The San Diego index, set at 100 in January 2000, now stands at 185.44, down from the peak 250.34 in November 2005. That means that at the peak homes were worth 2½ times their 2000 value but have since fallen back 25.9 percent to today's level.

San Diego's index is nearly back to where it was in December 2003. The index for March declined 2.3 percent from February, compared with a drop of 3.6 percent from January to February.

DataQuick Information Systems, which uses a different methodology to track prices, has reported similar trends.

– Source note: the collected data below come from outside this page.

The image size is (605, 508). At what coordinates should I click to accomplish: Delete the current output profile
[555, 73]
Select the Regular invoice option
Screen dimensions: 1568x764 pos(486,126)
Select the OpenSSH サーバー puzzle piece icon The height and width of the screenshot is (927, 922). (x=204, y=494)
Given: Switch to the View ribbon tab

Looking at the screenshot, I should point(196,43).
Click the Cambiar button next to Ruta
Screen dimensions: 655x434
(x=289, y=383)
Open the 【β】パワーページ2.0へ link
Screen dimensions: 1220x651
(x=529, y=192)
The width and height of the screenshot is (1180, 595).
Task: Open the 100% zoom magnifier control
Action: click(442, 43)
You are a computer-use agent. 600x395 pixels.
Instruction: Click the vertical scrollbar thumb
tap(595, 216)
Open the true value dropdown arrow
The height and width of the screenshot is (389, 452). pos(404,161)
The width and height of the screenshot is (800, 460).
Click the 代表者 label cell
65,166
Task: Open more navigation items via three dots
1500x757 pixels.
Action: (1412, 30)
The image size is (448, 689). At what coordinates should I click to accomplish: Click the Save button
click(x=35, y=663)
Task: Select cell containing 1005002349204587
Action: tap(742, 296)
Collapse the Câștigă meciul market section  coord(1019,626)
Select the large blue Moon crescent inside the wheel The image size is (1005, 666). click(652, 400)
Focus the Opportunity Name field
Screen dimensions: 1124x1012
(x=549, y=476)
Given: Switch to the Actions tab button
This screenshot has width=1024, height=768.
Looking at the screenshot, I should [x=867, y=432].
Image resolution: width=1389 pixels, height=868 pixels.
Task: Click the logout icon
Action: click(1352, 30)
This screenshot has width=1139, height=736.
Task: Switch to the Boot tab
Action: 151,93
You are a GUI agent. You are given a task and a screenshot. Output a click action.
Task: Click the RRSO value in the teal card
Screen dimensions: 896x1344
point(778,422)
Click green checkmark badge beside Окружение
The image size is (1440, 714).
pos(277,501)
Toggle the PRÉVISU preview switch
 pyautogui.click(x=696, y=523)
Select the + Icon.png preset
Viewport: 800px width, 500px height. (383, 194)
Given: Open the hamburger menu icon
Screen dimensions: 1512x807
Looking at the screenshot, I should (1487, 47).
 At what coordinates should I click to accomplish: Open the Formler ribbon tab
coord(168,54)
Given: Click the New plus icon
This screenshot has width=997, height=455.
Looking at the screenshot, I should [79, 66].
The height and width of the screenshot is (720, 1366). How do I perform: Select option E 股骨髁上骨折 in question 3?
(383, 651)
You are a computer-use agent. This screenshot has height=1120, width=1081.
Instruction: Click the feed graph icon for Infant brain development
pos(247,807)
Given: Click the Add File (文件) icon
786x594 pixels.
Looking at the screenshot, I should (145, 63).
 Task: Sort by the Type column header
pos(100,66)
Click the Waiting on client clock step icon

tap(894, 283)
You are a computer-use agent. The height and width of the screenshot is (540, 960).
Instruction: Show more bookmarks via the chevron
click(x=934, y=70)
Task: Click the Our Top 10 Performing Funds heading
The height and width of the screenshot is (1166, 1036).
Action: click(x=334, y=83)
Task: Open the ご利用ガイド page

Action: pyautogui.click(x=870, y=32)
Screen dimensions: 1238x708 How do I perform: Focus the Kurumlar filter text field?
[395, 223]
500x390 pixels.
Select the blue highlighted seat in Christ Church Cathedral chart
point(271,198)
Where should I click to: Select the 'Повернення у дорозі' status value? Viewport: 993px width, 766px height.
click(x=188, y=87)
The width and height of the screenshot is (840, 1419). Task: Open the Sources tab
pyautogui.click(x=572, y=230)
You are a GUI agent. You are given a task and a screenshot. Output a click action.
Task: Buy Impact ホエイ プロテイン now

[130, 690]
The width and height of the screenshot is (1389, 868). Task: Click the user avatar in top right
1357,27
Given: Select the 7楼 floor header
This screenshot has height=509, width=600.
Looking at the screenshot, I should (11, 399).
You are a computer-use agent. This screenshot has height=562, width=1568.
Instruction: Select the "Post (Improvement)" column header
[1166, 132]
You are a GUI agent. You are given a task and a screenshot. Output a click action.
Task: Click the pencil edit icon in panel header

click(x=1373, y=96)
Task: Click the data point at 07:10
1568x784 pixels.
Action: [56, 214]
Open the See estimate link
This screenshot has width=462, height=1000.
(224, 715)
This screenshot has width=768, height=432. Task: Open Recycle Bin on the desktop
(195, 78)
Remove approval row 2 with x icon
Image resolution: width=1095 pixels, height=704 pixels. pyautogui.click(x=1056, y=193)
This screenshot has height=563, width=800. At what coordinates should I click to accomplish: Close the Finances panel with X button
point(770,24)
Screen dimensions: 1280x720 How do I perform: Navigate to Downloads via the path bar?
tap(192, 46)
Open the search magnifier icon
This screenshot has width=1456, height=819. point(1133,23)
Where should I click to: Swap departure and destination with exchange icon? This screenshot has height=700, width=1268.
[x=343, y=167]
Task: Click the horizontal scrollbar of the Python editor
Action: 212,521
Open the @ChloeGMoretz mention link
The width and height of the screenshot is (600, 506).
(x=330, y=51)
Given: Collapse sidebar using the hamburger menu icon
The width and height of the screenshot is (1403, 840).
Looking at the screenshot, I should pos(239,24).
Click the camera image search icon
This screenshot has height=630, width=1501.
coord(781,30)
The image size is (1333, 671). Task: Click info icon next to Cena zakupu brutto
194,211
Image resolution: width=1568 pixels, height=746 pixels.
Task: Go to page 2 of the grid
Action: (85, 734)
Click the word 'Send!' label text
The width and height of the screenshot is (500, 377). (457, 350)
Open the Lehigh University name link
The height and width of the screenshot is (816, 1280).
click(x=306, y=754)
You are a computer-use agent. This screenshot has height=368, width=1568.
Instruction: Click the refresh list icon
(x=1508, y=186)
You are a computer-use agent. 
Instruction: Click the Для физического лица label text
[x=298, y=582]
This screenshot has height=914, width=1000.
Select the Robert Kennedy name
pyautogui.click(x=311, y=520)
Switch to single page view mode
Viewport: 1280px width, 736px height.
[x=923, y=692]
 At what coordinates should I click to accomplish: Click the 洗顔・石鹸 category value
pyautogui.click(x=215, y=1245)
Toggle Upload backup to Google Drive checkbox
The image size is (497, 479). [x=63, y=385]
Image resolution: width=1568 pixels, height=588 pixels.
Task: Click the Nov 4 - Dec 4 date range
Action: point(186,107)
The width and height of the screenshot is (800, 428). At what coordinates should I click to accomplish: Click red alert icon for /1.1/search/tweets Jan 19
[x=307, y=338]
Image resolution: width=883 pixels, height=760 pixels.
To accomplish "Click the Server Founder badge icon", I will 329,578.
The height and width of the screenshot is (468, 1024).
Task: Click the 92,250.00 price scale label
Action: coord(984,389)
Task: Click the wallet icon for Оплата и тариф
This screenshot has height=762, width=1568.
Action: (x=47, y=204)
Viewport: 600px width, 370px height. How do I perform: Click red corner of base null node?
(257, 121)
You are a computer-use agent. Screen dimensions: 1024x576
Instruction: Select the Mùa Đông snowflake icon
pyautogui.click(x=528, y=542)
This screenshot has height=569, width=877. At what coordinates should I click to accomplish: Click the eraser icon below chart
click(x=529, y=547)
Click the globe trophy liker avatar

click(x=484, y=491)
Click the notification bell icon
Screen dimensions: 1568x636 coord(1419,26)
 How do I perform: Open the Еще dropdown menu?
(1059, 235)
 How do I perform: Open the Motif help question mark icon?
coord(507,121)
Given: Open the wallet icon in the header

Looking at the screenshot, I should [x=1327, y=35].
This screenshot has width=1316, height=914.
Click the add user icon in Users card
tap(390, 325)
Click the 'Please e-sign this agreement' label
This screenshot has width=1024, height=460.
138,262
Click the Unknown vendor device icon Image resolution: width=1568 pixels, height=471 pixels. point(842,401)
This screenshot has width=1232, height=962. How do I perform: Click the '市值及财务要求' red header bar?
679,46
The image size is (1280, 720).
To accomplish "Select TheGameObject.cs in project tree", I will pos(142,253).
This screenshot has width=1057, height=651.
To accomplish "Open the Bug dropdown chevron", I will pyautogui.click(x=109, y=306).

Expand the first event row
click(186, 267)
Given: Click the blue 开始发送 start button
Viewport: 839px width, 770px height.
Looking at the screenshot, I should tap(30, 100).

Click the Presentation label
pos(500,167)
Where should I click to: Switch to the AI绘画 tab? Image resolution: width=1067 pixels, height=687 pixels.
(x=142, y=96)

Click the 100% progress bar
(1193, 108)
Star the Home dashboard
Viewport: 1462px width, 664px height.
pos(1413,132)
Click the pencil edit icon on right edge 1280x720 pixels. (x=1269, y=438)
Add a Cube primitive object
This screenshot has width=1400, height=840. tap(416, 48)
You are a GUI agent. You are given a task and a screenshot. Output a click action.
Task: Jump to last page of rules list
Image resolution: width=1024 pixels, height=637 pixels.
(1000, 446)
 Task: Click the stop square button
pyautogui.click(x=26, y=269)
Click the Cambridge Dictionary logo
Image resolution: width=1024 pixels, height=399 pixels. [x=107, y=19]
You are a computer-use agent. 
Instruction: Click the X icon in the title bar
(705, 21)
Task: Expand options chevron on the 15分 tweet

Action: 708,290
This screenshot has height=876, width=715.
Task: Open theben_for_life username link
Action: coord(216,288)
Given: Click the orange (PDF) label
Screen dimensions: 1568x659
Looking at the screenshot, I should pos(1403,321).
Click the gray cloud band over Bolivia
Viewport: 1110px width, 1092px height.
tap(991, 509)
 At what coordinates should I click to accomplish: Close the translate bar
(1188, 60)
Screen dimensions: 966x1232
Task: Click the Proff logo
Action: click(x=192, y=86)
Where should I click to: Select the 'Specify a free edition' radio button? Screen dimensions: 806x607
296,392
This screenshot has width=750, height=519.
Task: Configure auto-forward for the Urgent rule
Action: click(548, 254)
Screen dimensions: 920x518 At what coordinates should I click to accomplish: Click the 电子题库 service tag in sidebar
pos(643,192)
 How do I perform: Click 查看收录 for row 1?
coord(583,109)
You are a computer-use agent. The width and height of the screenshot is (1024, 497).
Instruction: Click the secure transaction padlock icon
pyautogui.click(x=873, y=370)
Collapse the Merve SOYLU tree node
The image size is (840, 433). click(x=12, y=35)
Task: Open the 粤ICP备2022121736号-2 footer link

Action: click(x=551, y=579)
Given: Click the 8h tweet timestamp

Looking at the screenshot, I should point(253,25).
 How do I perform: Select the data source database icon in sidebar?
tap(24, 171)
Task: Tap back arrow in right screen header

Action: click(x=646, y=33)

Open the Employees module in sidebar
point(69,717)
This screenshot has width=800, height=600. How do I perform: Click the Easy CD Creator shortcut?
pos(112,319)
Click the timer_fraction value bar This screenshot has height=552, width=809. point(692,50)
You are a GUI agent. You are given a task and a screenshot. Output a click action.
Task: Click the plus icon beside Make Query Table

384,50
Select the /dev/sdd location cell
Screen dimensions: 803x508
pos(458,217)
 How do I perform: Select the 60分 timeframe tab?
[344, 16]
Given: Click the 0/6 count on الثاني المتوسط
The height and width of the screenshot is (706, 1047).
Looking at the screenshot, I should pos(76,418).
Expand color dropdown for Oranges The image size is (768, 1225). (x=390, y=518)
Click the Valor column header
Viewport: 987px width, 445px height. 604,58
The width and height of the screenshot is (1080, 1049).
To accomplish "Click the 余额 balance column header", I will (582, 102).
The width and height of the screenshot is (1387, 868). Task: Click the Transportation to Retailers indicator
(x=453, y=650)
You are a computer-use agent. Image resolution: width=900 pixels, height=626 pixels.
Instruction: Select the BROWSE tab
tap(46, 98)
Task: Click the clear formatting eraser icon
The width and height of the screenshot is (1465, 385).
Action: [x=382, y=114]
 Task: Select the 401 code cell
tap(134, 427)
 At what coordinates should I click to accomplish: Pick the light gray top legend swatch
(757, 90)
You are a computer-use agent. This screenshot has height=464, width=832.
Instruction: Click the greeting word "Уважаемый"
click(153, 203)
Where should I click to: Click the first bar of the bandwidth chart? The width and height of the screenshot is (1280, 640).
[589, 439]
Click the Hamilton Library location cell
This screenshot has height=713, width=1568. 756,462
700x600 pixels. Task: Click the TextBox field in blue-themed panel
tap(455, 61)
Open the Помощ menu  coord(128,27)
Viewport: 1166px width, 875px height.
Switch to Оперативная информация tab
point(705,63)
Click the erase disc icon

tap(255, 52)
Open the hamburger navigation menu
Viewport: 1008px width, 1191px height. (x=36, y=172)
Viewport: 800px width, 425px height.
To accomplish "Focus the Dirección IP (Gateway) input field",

The median price for all homes in January 2000 was $219,000, the peak was $517,500 in November 2005 and the April median was $400,000, or 22.7 percent below the peak.

Case-Shiller's numbers showed that Las Vegas had the biggest year-over-year decline of the 20 metro areas tracked, down 25.9 percent; followed by Miami, down 24.6 percent; Phoenix, down 23 percent; and Los Angeles, down 21.7 percent. San Diego ranked fifth. These areas fell the most largely because they rose the most in the early-2000s boom, Case-Shiller said.

James Hamilton, an economist at the University of California San Diego, called the Case-Shiller findings “pretty serious” but “not mysterious.”

“There is still a very big overhang of unsold homes on the market,” Hamilton said. “That's going to bring the house price down.”

The San Diego Association of Realtors most recently said that more than 18,300 homes were listed for sale earlier this month, an eight-month supply at current sales rates.

Hamilton said prices are likely to keep falling, but probably not to their 2000 levels.

Marney Cox, an economist at the San Diego Association of Governments, predicted the Case-Shiller index for San Diego will drop about 25 points to around 160 before bottoming out – roughly a 35 percent drop from peak to trough.

“That's not too bad,” since prices still would be 60 percent higher than in 2000, Cox said.

In a separate report from the U.S. Commerce Department, seasonally adjusted sales of new homes in April rose for the first time in six months but were still near their lowest level in 17 years. The increase was 3.3 percent to 526,000 sales, up from 509,000 in March, the weakest pace since April 1991.

The increase was largely propelled by a surge of 41.7 percent in the Northeast, followed by 8.3 percent in the West and 5.8 percent in the Midwest. The South was down 2.4 percent.

Figures are not released for states or cities, but DataQuick previously reported San Diego's new-home sales in April at 334, up 4.7 percent from March but down 52.7 percent from April 2007. The numbers are not seasonally adjusted or annualized.